Exact copies of the line with "Image resolution: width=1232" and of all lines after it through the end of the entries are required, and no other lines.
___ EXTRACTED RECORDS
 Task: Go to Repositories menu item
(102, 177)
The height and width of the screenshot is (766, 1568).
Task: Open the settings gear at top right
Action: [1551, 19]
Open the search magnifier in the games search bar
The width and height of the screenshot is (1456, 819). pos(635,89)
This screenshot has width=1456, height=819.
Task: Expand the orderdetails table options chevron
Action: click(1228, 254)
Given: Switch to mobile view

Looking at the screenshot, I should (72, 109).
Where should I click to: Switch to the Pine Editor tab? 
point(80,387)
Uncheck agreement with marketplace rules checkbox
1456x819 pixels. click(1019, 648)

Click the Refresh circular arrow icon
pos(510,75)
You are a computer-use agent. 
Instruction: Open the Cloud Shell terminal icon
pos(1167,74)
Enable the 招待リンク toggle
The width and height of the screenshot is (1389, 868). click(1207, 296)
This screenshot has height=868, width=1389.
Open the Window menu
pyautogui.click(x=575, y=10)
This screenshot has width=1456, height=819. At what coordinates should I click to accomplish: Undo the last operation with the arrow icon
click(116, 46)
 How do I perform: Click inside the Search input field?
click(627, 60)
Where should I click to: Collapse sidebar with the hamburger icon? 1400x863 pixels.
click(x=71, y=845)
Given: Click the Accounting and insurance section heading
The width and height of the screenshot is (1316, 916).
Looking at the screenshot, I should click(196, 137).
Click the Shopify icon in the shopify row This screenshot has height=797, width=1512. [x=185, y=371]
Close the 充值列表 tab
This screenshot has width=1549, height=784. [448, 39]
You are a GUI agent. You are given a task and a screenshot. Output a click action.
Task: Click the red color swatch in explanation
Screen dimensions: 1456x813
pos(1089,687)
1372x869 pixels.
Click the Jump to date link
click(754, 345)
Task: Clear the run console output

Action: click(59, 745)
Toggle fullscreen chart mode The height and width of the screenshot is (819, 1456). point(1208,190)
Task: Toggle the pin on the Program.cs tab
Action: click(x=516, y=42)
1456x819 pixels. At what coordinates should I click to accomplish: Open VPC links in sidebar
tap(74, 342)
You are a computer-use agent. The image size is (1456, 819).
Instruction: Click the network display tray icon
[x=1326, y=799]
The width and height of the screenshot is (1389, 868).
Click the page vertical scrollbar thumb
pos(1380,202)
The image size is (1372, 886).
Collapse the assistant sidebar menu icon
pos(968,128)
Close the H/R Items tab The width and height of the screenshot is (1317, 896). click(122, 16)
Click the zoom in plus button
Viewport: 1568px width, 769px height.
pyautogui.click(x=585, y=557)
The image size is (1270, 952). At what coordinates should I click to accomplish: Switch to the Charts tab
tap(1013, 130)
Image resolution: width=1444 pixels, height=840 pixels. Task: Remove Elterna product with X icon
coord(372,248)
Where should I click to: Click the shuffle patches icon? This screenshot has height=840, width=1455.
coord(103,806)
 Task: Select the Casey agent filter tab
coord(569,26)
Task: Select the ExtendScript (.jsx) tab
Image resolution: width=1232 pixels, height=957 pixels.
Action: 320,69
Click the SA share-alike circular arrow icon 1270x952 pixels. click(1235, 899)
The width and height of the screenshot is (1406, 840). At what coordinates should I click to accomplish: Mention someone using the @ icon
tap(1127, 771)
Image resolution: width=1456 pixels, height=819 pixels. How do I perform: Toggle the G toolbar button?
______
ANSWER FOR THIS EXERCISE
Image resolution: width=1232 pixels, height=957 pixels.
Action: 320,69
Click the SA share-alike circular arrow icon 1270x952 pixels. click(1235, 899)
The width and height of the screenshot is (1406, 840). At what coordinates should I click to accomplish: Mention someone using the @ icon
tap(1127, 771)
Image resolution: width=1456 pixels, height=819 pixels. How do I perform: Toggle the G toolbar button?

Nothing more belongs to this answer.